Published: Friday, Dec. 12, 2008 - 12:00 am | Page 7C

Joe Cattolico was the scholarly sort even as a wiry 10-year-old.

When his father, Butch, hustled off to coaching clinics, his only son was in tow, armed with a notepad and reassuring smile that conveyed he would absorb all the football data. Sure enough, young Cattolico would chart every detail of what the guest speaker was talking about – defensive schemes, trap plays, all of it.

These days, father and son still share that kindred blocking and tackling spirit, now as head coaches. Butch is a legendary coach at Los Gatos High School, having won his 10th Central Coast Section championship Saturday. His son shoots for his second title and first with upstart Pleasant Grove on Saturday against St. Mary's in the Division I finale at Pacific.

Joe Cattolico was a star quarterback in San Jose as a prep but ditched the shoulder pads for good when he went to Princeton to study history. He teaches the subject at Pleasant Grove.

Butch said his son could have been anything he wanted – lawyer, stockbroker, doctor. But he became a teacher and coach. Score one for pops. And score one for Pleasant Grove, with principal Frank Lucia saying, "We found a great one."

Cattolico has become an instant wow sort of coach in the region, having elevated a new program in its third varsity season to a City Championship victory Friday to Saturday's title game.

He has done it with simplicity and discipline and the poise of a coach well beyond his 34 years. And there isn't a bigger fan than the old man, who took a moment Thursday from his trigonometry class at Los Gatos to explain.

"My son, I hate to brag about him, but I can't help it," Butch said. "He's my poster boy for a guy who has done everything right. I know he's a lot smarter than me – I mean, he went to Princeton – and what he's done as a teacher and coach … I couldn't be more proud."

The feelings are mutual. Cattolico said his dad made him and molded him, as a father, a leader, a teacher and a coach.

"I was lucky as a kid," Cattolico said. "I got to spend an awful lot of time chasing my dad around at practice, being a ballboy, the coaching clinics. It was fantastic, a neat deal. And it's been an awesome thing for us. I was at his game on Saturday, and he'll be at ours on Saturday."
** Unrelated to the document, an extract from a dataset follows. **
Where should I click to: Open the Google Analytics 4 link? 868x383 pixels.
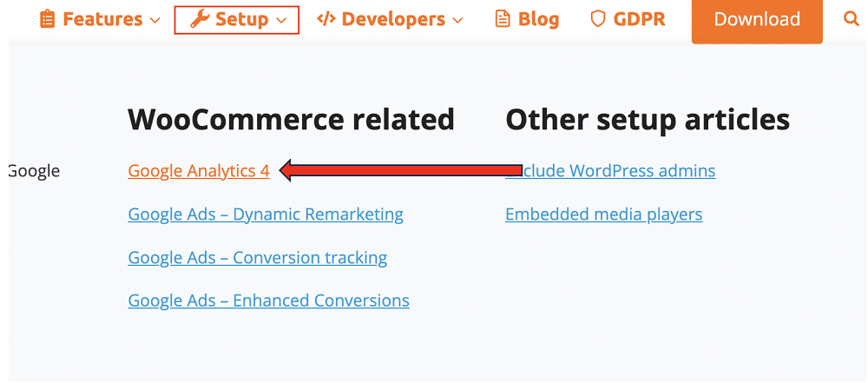199,171
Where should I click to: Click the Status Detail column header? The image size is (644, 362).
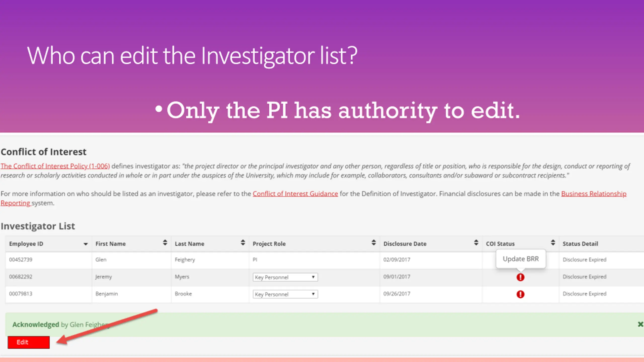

Where his father had the sure-thing gig at Los Gatos with years of championship success, Cattolico has never shied from a monumental challenge. He directed two San Jose teams to success after inheriting winless programs. He led Overfelt High to a section title in 1998.

"What he's done with dead programs or this new one amazes me," Butch said. "Of all the things I have accomplished, I wish I tried to build a team from scratch."

Cattolico did that in an Elk Grove Unified School District where Elk Grove High has set the standard for regional excellence. Pleasant Grove went 10-2 with its first senior class last fall and repeated as the Delta River League champion with a magical playoff march, despite a rash of injuries and key players who are not college recruits size-wise but play every down with purpose.

"He's very impressive," Laguna Creek coach Mark Nill said of Cattolico. "Joe's team plays like who he is: under control."

Cattolico, tall and slender and looking as if he could still run a mile without collapsing in a heap, serves a three-fold role as coach. He is the head coach, offensive coordinator and defensive coordinator. He uses no headset and carries no scoresheet, unlike seemingly every other coach at every level of play.

Cattolico eagerly accepts input from his assistants and praises them for their ideas and impact. Butch said his son is able to calculate plays and drives and schemes and ideas in his head because, well, he's a Princeton guy. Butch said he tried to be the head coach and offensive coordinator one year and gave it up.

In the stands Saturday, Butch and his wife of 37 years, Berit, will be with their 2-year-old grandson, Joe Jr., and daughter-in-law, Natasha.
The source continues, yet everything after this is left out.